Lo que desde luego deja clara esta cuarta temporada de Arrow es que la serie, a pesar de sus matices, es una historia de buenos contra malos, de héroes cuya fortaleza se mide no solo por los problemas personales que afrontan, sino por la fuerza de los villanos a los que se enfrentan. Y en esta ocasión, más que nunca, la magia está muy presente, lo que acentúa más si cabe esa dualidad del bien y del mal. El malo de turno, al que da vida espléndidamente Neal McDonough (serie Mob city), no deja de ser la encarnación del mal más absoluto, capaz de destruir lo que ama con tal de lograr sus propósitos. Y su fuerza, nutrida por las vidas que quita, no deja de ser el reto de un héroe que debe ahondar en su bondad para poder superarlo. Dicho de otro modo, el tradicional conflicto del bien contra el mal.

Pero estos 23 episodios también demuestran que la serie, como cualquier otra producción, tiene puntos fuertes y débiles. Afortunadamente, los creadores de esta ficción son lo suficientemente hábiles como para potenciar los primeros y disimular los segundos. Empero, esta etapa ha puesto de manifiesto que la producción tiende a un cierto melodrama carente de recorrido y en el que los personajes (y porqué no, los actores) no saben desenvolverse. Las idas y venidas de amistades, amores y relaciones familiares varias no hacen sino crear una suerte de trasfondo telenovelesco que hace flaco favor a la historia. Es cierto que es necesario para completar y dotar de más densidad a la serie, pero eso no quiere decir que no se pueda hacer de otro modo, o que al menos se opte por algo menos evidente.
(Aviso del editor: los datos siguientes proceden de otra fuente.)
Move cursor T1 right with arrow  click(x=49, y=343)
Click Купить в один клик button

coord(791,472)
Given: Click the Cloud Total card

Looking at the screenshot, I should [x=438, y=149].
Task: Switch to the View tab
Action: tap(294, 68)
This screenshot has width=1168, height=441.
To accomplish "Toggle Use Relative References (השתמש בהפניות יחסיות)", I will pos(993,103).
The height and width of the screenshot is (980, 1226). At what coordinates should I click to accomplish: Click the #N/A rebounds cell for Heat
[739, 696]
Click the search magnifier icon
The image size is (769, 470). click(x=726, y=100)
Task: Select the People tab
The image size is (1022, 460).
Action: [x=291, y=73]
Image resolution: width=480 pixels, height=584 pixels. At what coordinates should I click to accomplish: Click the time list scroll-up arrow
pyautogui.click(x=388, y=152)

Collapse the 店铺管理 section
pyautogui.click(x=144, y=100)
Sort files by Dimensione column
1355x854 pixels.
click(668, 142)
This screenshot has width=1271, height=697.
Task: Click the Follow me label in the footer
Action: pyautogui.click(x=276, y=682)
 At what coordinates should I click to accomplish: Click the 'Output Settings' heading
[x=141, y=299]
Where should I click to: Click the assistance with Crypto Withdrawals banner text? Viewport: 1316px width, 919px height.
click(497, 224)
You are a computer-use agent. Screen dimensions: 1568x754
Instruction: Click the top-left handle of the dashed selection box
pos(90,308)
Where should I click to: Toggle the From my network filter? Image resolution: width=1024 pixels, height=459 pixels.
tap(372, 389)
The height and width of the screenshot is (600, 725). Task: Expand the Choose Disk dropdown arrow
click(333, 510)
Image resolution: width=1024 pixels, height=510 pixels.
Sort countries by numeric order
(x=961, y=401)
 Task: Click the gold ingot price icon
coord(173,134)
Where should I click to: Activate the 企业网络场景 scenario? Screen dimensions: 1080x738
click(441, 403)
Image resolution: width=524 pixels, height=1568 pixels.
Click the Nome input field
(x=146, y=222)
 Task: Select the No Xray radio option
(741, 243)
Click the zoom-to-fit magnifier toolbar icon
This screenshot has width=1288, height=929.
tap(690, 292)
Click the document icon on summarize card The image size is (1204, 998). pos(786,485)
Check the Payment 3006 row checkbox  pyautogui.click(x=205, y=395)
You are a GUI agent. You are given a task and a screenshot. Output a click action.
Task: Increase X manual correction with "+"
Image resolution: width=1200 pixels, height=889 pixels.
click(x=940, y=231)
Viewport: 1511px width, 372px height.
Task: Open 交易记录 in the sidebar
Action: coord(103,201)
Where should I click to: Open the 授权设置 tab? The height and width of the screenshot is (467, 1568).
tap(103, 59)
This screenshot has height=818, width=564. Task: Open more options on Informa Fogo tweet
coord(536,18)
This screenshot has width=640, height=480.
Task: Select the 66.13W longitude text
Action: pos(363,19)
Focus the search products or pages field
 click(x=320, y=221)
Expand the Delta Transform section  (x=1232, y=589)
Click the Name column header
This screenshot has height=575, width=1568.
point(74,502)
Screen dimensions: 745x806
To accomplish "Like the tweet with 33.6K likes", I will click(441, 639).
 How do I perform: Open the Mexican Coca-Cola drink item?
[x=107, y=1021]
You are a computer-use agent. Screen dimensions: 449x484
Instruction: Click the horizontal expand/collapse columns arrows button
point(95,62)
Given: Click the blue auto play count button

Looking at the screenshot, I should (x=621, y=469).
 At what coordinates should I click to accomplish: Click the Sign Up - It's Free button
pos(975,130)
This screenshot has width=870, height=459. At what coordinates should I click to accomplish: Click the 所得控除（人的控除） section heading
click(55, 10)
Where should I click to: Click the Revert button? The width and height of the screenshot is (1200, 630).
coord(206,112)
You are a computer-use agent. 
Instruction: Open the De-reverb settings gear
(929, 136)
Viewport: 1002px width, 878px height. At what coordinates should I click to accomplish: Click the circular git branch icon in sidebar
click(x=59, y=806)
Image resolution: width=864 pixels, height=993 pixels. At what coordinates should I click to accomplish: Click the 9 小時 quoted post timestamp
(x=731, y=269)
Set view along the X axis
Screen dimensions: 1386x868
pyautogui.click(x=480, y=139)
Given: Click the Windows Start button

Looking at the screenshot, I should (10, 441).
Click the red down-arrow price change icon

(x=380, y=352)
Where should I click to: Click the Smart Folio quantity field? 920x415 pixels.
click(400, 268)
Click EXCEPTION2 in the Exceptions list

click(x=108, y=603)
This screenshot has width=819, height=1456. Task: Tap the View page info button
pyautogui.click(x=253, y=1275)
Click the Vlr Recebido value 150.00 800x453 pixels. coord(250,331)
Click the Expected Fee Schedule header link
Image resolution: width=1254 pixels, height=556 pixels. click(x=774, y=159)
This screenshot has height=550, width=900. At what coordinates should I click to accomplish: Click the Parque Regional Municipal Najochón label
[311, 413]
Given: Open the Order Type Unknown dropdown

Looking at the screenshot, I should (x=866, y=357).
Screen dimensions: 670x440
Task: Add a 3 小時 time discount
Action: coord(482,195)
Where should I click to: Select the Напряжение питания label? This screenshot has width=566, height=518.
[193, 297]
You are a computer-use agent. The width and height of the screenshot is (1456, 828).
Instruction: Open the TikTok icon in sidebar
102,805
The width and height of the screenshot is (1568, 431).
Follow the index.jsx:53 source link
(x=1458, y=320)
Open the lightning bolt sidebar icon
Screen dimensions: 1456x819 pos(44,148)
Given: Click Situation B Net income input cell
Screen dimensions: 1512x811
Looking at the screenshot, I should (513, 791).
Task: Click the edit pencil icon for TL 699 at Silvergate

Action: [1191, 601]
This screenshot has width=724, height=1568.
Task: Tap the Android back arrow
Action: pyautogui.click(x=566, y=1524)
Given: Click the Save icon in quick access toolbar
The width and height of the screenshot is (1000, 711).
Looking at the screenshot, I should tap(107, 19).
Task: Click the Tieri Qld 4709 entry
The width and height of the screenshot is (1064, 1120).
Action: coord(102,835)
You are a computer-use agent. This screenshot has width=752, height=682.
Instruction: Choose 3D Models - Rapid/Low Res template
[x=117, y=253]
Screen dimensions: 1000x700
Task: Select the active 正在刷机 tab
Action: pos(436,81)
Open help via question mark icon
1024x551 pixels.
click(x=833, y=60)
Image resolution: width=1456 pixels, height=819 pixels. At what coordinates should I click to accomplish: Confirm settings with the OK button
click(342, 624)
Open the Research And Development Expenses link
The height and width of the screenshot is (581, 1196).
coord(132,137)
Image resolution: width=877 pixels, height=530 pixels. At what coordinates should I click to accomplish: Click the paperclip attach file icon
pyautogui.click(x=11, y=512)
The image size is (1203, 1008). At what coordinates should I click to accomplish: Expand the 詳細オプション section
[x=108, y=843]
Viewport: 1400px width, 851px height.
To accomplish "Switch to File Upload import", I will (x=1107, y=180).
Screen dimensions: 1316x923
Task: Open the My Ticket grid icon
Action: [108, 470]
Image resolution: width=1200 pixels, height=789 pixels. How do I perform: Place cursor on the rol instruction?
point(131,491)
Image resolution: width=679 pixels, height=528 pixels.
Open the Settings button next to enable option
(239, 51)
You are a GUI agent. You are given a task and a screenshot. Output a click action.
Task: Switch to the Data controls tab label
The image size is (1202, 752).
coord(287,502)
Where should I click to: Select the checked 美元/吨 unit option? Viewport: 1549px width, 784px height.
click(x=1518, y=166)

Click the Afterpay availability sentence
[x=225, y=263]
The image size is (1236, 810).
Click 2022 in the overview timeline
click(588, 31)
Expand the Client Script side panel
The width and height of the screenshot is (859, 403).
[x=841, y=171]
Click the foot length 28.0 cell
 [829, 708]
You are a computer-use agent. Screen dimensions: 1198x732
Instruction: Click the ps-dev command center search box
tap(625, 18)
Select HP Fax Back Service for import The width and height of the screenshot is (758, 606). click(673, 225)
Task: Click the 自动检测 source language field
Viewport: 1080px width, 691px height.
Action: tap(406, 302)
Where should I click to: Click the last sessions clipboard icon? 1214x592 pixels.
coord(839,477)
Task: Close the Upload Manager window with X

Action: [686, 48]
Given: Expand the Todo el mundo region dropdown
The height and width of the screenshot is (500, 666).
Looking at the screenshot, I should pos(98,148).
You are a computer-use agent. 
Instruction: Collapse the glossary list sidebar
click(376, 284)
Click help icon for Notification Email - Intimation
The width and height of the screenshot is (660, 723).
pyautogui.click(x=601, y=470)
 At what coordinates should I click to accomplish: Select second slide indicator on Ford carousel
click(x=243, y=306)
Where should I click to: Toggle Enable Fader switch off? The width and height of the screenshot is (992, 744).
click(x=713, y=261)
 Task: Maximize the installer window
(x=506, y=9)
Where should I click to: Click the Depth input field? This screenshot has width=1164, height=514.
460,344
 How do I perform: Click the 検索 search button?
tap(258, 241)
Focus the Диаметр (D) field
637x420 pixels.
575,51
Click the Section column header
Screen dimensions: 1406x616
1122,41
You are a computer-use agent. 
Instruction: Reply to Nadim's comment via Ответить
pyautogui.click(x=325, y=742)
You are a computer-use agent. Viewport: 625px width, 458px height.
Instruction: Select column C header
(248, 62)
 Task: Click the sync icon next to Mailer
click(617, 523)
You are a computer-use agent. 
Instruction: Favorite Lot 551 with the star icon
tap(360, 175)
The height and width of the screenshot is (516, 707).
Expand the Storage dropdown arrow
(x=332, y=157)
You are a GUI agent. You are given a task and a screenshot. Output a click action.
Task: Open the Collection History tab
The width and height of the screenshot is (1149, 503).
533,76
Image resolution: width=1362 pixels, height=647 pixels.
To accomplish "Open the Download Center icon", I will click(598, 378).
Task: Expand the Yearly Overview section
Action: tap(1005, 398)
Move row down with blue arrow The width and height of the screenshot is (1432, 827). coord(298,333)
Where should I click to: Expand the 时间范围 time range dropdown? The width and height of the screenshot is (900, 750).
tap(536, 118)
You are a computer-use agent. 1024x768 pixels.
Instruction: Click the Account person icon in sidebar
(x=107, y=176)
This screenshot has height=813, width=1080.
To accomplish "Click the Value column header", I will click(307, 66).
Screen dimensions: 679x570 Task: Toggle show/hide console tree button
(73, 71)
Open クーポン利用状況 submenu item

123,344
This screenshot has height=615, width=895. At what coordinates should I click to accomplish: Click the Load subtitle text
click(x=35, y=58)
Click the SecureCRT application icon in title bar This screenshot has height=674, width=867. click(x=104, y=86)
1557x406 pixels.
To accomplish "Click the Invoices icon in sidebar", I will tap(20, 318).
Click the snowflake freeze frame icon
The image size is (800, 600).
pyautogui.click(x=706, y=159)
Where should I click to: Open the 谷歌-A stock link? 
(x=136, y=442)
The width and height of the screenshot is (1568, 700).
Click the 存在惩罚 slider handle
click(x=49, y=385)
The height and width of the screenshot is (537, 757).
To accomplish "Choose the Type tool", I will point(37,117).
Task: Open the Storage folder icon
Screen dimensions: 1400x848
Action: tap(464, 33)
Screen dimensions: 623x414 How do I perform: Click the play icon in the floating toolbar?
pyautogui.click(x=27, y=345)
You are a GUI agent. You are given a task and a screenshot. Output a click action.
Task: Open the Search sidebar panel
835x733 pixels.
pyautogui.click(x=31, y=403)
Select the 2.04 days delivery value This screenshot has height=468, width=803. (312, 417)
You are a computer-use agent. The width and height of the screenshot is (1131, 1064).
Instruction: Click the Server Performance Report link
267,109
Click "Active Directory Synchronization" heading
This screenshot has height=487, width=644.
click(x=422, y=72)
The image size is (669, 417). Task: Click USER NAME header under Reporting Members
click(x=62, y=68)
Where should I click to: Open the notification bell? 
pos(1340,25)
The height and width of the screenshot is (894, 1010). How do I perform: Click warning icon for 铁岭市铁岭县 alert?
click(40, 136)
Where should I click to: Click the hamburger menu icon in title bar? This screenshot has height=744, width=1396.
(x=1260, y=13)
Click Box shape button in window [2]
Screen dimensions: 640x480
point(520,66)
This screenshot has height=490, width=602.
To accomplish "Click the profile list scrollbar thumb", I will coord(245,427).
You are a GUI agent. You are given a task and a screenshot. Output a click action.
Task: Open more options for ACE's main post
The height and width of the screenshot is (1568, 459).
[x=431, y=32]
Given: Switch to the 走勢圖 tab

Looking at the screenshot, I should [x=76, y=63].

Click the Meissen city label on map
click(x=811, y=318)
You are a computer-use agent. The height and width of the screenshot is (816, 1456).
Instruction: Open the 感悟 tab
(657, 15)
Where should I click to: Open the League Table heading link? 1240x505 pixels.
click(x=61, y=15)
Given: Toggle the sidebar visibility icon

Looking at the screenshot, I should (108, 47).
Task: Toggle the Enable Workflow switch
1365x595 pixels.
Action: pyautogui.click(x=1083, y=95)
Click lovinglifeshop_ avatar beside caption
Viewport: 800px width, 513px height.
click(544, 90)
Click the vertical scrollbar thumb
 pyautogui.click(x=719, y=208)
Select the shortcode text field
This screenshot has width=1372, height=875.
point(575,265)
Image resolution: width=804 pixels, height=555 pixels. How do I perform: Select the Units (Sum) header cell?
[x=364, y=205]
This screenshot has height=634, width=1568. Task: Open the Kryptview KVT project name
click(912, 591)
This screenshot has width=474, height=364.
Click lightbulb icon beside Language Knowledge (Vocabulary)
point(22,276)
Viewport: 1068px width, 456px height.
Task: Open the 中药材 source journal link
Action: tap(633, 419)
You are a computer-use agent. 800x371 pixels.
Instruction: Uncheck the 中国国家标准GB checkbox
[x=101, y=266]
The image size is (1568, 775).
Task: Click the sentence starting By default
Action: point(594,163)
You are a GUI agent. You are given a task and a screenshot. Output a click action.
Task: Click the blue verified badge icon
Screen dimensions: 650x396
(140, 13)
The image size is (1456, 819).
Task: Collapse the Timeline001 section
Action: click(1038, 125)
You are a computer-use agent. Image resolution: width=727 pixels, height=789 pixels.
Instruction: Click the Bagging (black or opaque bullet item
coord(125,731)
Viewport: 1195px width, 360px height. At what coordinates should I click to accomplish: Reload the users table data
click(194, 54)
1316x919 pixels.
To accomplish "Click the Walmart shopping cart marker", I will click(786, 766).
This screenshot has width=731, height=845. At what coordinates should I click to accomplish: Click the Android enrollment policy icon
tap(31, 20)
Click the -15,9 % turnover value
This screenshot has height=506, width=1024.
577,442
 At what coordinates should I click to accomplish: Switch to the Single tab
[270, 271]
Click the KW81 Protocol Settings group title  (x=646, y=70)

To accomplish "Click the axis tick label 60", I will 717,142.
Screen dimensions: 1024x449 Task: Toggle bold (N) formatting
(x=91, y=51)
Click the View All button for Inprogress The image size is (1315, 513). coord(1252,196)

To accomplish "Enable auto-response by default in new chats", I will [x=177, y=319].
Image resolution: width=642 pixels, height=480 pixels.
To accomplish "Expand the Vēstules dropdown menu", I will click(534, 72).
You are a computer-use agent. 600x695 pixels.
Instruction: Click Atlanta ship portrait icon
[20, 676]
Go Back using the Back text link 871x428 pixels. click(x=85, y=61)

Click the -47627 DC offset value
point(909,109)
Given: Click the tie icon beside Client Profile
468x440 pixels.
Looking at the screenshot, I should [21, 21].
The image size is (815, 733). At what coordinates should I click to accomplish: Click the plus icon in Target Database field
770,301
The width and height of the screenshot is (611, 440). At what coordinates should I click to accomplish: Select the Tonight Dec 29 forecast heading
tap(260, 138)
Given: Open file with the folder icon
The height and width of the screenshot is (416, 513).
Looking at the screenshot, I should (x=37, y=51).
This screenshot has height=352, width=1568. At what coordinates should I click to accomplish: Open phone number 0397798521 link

El caso más palpable tal vez sea el de Felicity, papel interpretado por Emily Bett Rickards (Brooklyn) que ha pasado por todo, desde rupturas sentimentales hasta parálisis, pasando por dramas familiares y un reencuentro idóneamente producido en medio de una crisis que sirva para desvelar verdades y acercar posiciones. Pero es solo uno de los múltiples ejemplos. En cierto modo, esta temporada ha sido la más “familiar” de todas las que hasta ahora se han sucedido (y eso teniendo en cuenta que la familia siempre ha sido un pilar de la trama), pero lo ha sido de forma algo tosca en algunos momentos, con situaciones introducidas de forma poco natural y al albor de un dramatismo muchas veces innecesario.

Con todo, la cuarta temporada de Arrow vuelve a demostrar la buena salud de la serie. Tal vez no haya logrado alcanzar el nivel de otras etapas, pero en cualquier caso ha sabido avanzar en una historia a través de decisiones nada fáciles, con giros argumentales ciertamente arriesgados y, en todo caso, apostando más por la oscuridad que por la luz, al contrario que su protagonista. Eliminar, o al menos suavizar, las debilidades dramáticas supondrá, muy probablemente, una vuelta a un sendero de puro entretenimiento, de dinamismo y eficacia narrativa. Pero eso, por ahora, es algo secundario.